• WHAT YOU WILL DO
Lay out everything from the line containing "Click the 11.5 X 11.8 Bedroom dimension" down to the line containing "point(200,187)", both ends included, as a Markdown table with the columns Row and Line. Give each nonblank line its own row, numbered in order.

• RECORD LIST

--- --- ---

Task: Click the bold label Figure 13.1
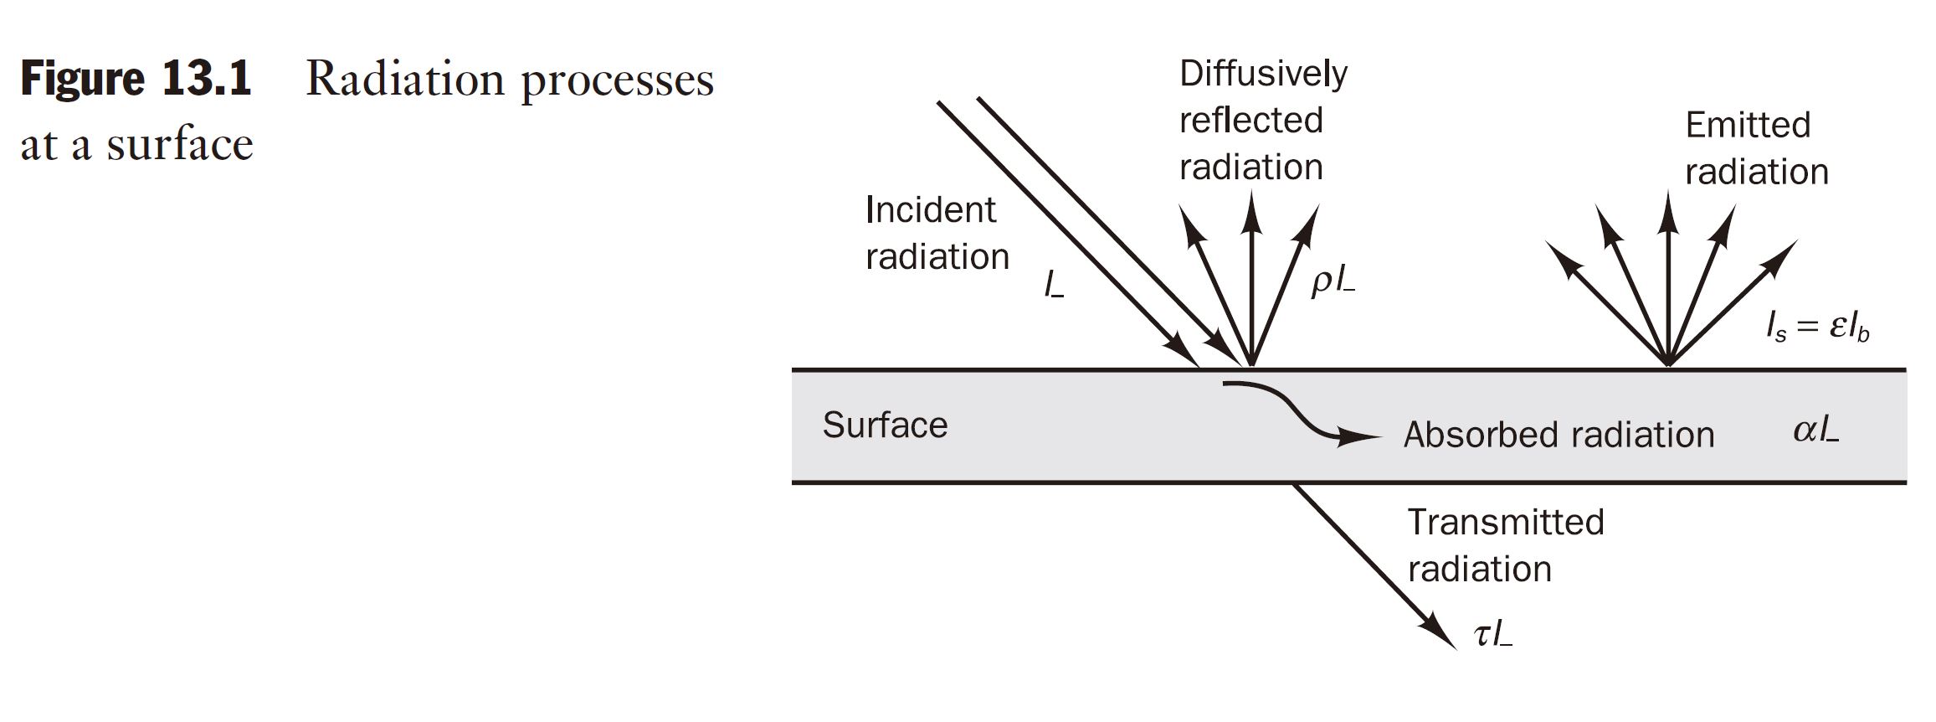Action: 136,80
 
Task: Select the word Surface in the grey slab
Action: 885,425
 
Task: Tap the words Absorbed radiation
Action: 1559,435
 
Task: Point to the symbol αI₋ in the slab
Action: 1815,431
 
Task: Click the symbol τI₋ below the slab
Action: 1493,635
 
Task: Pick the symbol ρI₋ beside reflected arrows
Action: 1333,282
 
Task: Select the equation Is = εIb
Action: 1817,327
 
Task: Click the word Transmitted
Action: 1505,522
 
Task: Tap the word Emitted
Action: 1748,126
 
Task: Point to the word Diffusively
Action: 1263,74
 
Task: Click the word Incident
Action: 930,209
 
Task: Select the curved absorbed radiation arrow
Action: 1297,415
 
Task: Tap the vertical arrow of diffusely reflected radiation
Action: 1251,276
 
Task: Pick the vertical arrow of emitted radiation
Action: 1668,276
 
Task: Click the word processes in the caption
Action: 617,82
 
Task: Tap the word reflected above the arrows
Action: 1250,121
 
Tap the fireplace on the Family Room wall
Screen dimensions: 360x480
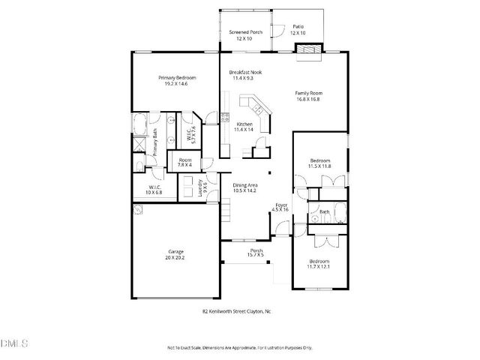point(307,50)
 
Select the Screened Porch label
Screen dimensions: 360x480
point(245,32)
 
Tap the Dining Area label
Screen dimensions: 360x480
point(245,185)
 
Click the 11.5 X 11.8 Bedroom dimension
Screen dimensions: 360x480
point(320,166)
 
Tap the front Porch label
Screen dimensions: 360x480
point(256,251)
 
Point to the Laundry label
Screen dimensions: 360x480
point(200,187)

--- --- ---

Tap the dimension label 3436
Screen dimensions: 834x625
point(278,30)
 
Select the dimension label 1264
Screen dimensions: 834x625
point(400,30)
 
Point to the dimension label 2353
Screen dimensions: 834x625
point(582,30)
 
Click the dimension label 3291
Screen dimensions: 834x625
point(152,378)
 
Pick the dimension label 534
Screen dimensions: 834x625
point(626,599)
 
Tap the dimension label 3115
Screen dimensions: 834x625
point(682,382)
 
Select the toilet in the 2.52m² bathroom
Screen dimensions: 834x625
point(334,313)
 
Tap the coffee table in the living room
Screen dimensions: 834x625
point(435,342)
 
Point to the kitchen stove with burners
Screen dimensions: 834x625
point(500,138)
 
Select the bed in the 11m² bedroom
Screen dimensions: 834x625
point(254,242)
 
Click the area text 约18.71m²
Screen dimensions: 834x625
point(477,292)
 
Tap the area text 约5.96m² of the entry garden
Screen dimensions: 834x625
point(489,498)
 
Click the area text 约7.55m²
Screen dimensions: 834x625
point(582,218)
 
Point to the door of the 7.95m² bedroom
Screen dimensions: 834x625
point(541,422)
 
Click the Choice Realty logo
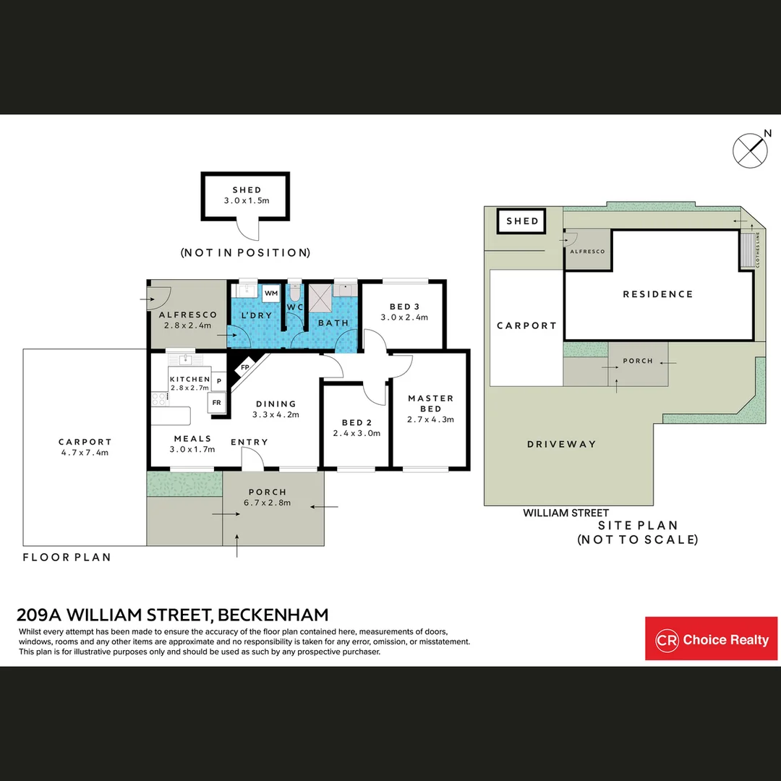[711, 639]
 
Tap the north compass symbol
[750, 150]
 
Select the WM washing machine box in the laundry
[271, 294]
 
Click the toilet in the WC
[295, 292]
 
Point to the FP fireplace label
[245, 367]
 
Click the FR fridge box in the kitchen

--- --- ---

• WRITTEN ANSWER
| Row | Line |
|---|---|
| 1 | Click the 11.5 X 11.8 Bedroom dimension |
| 2 | Screen dimensions: 360x480 |
| 3 | point(320,166) |
| 4 | Tap the front Porch label |
| 5 | Screen dimensions: 360x480 |
| 6 | point(256,251) |
| 7 | Point to the Laundry label |
| 8 | Screen dimensions: 360x480 |
| 9 | point(200,187) |